Start your KS2 Maths interventions for SATs in Year 4 or 5
Some people like working under a pressure close to a deadline but these probably aren’t the best conditions for our young people to be learning in. What would happen if the school took the hit of doubling up on resources one year and provided the same level of support for Year 5 students? What if the next year the focus is shifted to Years 4 and 5 and so on? If there were a way to intervene sooner with children who appear to be falling behind their peers, wouldn’t it be preferable to piling it all on in Year 6 and hoping that a few months of intensive teaching will do the trick?

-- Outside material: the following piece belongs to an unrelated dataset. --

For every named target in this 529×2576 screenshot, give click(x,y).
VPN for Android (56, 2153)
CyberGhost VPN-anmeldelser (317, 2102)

Intervene early and with rigour in KS2 for best results
This approach isn’t about pointing the finger at non-Year 6 teachers, rather it is about providing them with support that they and their pupils need and deserve. There are many reasons why a child may fall behind in any given year but if a school’s leaders provided other year groups with the correct resources they, alongside their teachers, could prevent this from happening as much as possible.
It is unfair to children and teachers if ‘catch up’ programmes are invested in for Year 6 children primarily. It is worth noting that all primary schools worth their salt will already be providing interventions in all year groups, but i question whether they are conducted with the same rigour and given the same level of priority as Year 6 last-minute catch-up interventions.
Conduct a quick health check for your KS2 Maths interventions with our free and easy 10-point checklist
They are KS2 SATs not Year 6 SATs
Effective, high quality Maths interventions for all year groups don’t have to be expensive. The key investment is not in money or staff, but a change in mindset and to remember these are not Year 6 tests but Key Stage 2 tests. Every year from Years 3 to 6 should be viewed by leaders and teachers as a child’s preparation time for those tests (as well as, y’know, general life where Maths and English come in pretty handy).
Who, what and when to start your KS2 Maths intervention
Identifying children who need this intervention during Key Stage 2 doesn’t have to be difficult. Now that we are assessing without levels it is much more clear cut as to which children need that extra bit of help; it depends from school to school on the point at which intervention would be deemed necessary, but any child who is struggling to grasp concepts new to the year group’s curriculum could be considered, even whether that’s the basics of addition or difficulties with multiples and times tables. Early intervention is best but often teachers are tempted to wait, hoping that soon the child will understand. Experience teaches us otherwise.
Fix basic KS2 Maths misconceptions
Another indicator of the need for intervention is a lack of what might be thought of as basic skills. Obviously these depend on the year group but you need to check key concepts like understanding of place value, times tables, number bonds, mental and written calculations for the four operations, telling the time, converting units of measurements and so on. These all need to be well embedded for a child to go on to become a fluent Mathematician who can reason and problem solve.
Confidence and attitude to Maths
Other children may be chosen for intervention in order to boost their confidence – they may not particularly struggle with Maths but might perceive their ability in a negative way. Destroying this fear of Maths, and any other poor attitudes towards the subject, is key to success throughout their time at school so an intervention could be focused on ensuring Maths is seen as enjoyable for these children.
Do you have some children in your year group who are in danger of falling behind? With a little extra help could they finish the year with you in line with national average? Consider, along with your school’s leaders, how you could prioritise the needs of those children sooner rather than later – they deserve it. Every child has the potential to succeed – some just need a little more help in order to achieve what they’re truly capable of!